Alternatively, you may build you own buildings (not rabbit holes) and put the rugs inside.

If I lived on Mars, I would be pleased because the Earth is not my cup of tea
Mad Poster
Original Poster
#3 Old 23rd Jan 2023 at 11:43 PM
Quote: Originally posted by Wojtek
It is possible, but takes a lot of time and effort. A lot depends on the meshes and textures you want to use. If they're from a different game, you may have to convert them into the appropriate formats .DDS and .wso (if using TSRW). You also have to move the whole building in Milkshape or any other program like that so that it fits the original entrance areas. You do it to make sure sims won't get stuck trying to enter the building. The number of groups also has to match. Sometimes you can delete the unwanted groups in TSRW if the original rabbithole mesh has too many of them. It's really difficult to describe it in one post. There are so many thing to take into account.

Alternatively, you may build you own buildings (not rabbit holes) and put the rugs inside.


I figured you could use a mesh with similar dimensions but with a different design and not deal with other factors. I would really love to see some step-by-step tutorials on custom rabbit holes and the like because I would love to make ones with custom names. Basically, ones after my great-grandfather who was one of the famed UFO contactees. I'm working on my first serious world and it happens to be futuristic, and well, I've decrapp'd my store content (bought and paid for with loads and loads of ads that I spam-window'd). Don't like the Origin or whatever other launcher program taking up RAM and CPU. And I know decrapp'd stuff can cause problems for those who don't have decrapp'd items.

So yeah, I want to make my own rabbit holes that aren't Lunar Lakes rabbit holes.
Mad Poster
Original Poster
#4 Old 3rd Jan 2024 at 9:54 PM
I'm still not great at modeling, but I want to know about the mechanics needed for rabbit holes so I can possibly make some with simple futuristic buildings. I want to make a good planetary colony with rabbit holes that would match the setting.

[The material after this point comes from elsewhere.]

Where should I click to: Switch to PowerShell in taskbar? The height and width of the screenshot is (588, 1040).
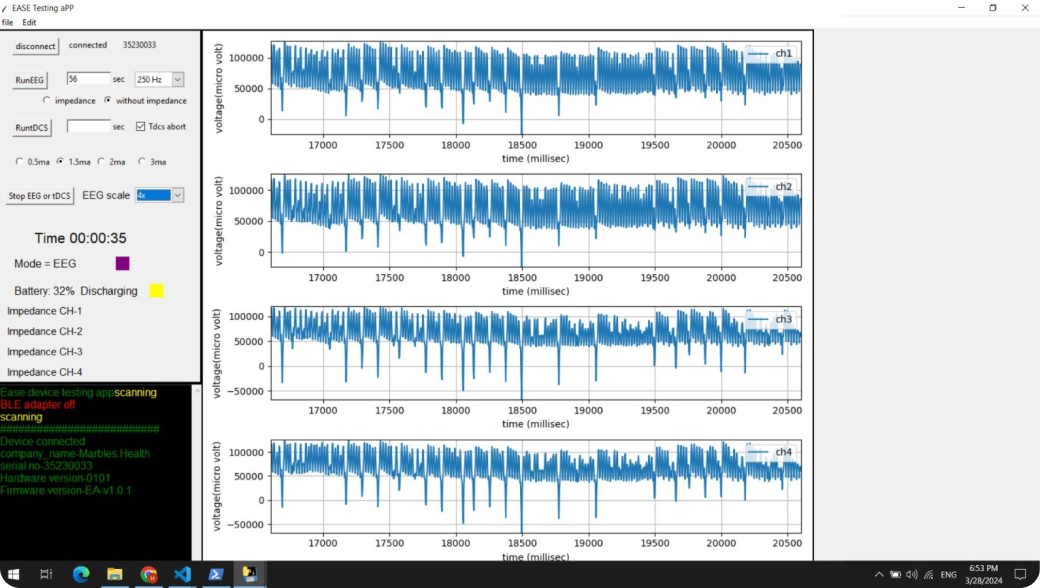point(215,574)
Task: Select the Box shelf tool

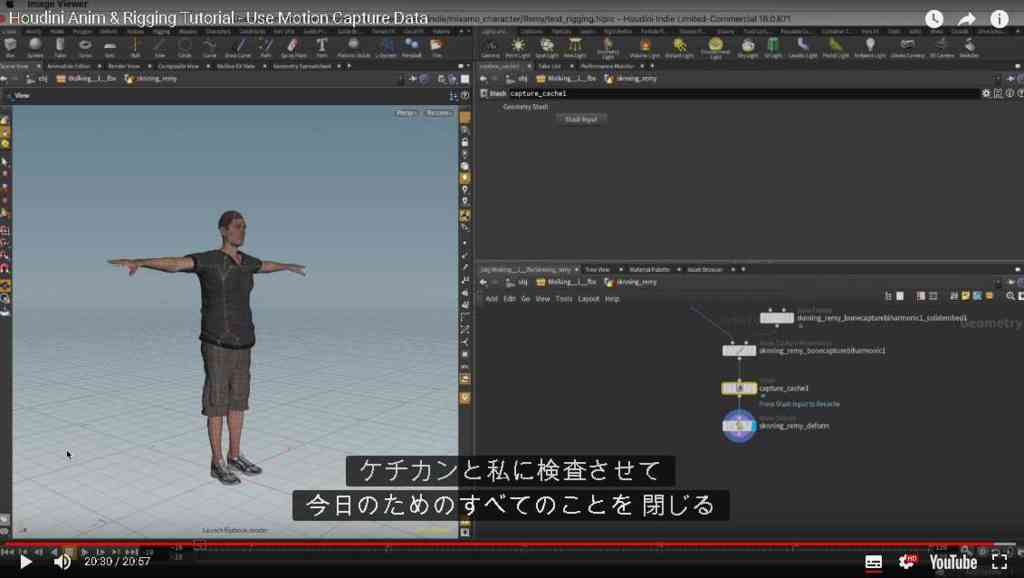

Quote: Originally posted by A-FROM-THE-SOUTH
Have you seen twinssimmings info on this yet JDacapo? I was looking into it about a week ago. Most cc creators told me the same thing, just build a building and put a rug in there but I just dont feel like that's good enough because of what we can do ourselves with modelling.

I extracted the mesh with S3OC for the base game town hall and it was interesting to see the different groups - although at that time i didnt really know what i was looking at because I hadn't actually done any modding before.
Right now I'm in the process and about half way through making my own car but a lot of the principles I learnt there might apply here.

I'm sure there are bones/RIG files or something of that importance that we can model off of, keeping all the fx and so forth and only replacing the mesh - like wojtek said. I wonder who disagreed with him but didn't bother to reply though!

What's the worst that can happen if you replace the mesh and all textures?/maps/overlays ect?


In short try it if you are fast at modelling or maybe even just make a square mesh and try figure out how to import that into game. I'm unsure if you'd need to bake textures and do all that but it's worth the 1hr experiment i assume it would take.


I'll sub to this thread in case you make any progress, keep me updated
just make sure your box is the same scale as the building


take all my comments with a lot more than a pinch of salt - i am very new to the scene
Forum Resident
#5 Old 3rd Jan 2024 at 11:06 PM
I think if you familiarise yourself with object modding in general, the mechanics of rabbitholes wouldn't be that far beyond understanding. EA didn't make them work with magic, after all.
It's an object like anything else, with bones that define what parts move during an animation and slots that define where sims go to perform those animations.

Taking apart an existing EA object is always a great place to start. Once you know your way around S3PE, there are few things that you can't learn to replicate
TSRW also has decent slot management, for actually seeing what is going on and where in the 3D preview.

thecardinalsims - Cardinal has been taken by a fey mood!
Mad Poster
Original Poster
#6 Old 3rd Jan 2024 at 11:48 PM
I see, but I want to a tutorial on dissection of these objects. Is there one for large interactable objects like rabbit holes?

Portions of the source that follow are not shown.